Deep Learning Journey 1 Month Review- 2 mins
It has been a busy month. After planning out how to approach deep learning, I dove straight into it.
I started with reviewing math and Python syntax. For the needed math, I skimmed through the first part of Goodfellow’s deep learning book, and for Python syntax I went through Udemy’s Python for data science course.
After that I started completing the excellent fast.ai course (part 1). For each topic, I tried to recreate the notebook from the lectures on a different dataset (such as this Harry Potter image classification example). I was progressing faster than scheduled, having almost finished the course by the end of week 2.
Making good progress, I decided to commit to additional projects that popped up right around this time.
The first is the Inclusive Images Kaggle competition. Besides being a giant image classification challenge, it has the interesting property of evaluating the submitted models on geographically distinct test data (relative to the training set). I’m looking forward to testing out some of my ideas on how to make image models generalize better.
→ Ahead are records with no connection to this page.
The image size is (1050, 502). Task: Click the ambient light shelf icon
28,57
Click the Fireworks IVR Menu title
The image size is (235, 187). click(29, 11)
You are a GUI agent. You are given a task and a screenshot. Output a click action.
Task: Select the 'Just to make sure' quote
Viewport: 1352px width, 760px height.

Google generously donated $1000 worth of computing credits to all participants in this challenge. I obviously wanted to take advantage of this offer, so I spent a good amount of time navigating their cloud options to set up a virtual machine. Getting the machine ready took a surprisingly long amount of time (setting up the VM, configuring SSH, figuring out their network settings to access Jupyter notebooks, downloading the 500+ GB dataset, etc.).
A second unexpected development I decided to take advantage of is Siraj Raval’s Move 37 course on reinforcement learning (RL). Originally, I planned to study RL sometime between week 5 to 10, but since this new course just started I thought I would front-load learning the topic.
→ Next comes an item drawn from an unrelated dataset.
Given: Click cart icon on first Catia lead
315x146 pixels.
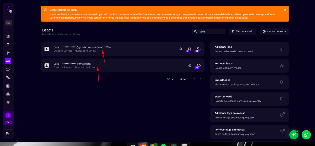Looking at the screenshot, I should (189, 49).
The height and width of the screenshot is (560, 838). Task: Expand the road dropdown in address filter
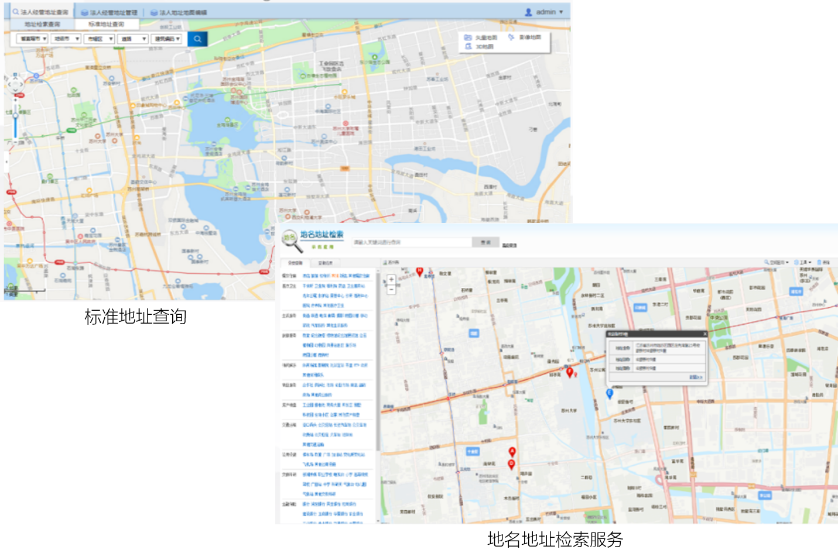(x=133, y=39)
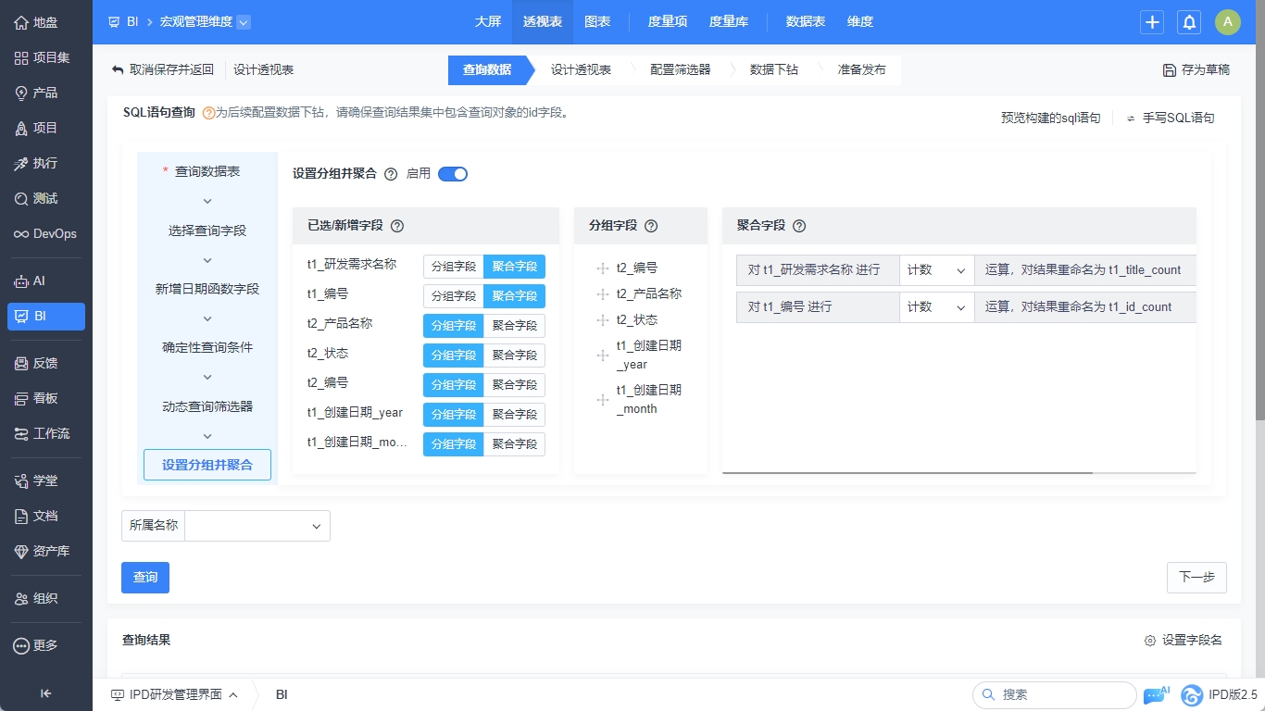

I am also changing some of my plans going forward. Jeremy Howard recently announced a fresh version of their fast.ai course (the one I just completed) starting in October. A lot of the content is expected to be change, so I’ll definitely tag along. However, I don’t plan to commit too much to part 2 of their current version (as the library will change), and wait until the next iteration. I plan to watch the lectures for ideas though.
Overall, I’m quite happy with how this month turned out. My greatest improvement has been with pytorch - a library I knew nothing about a month ago, and by now I feel quite confident using it to implement most of the basic DL models.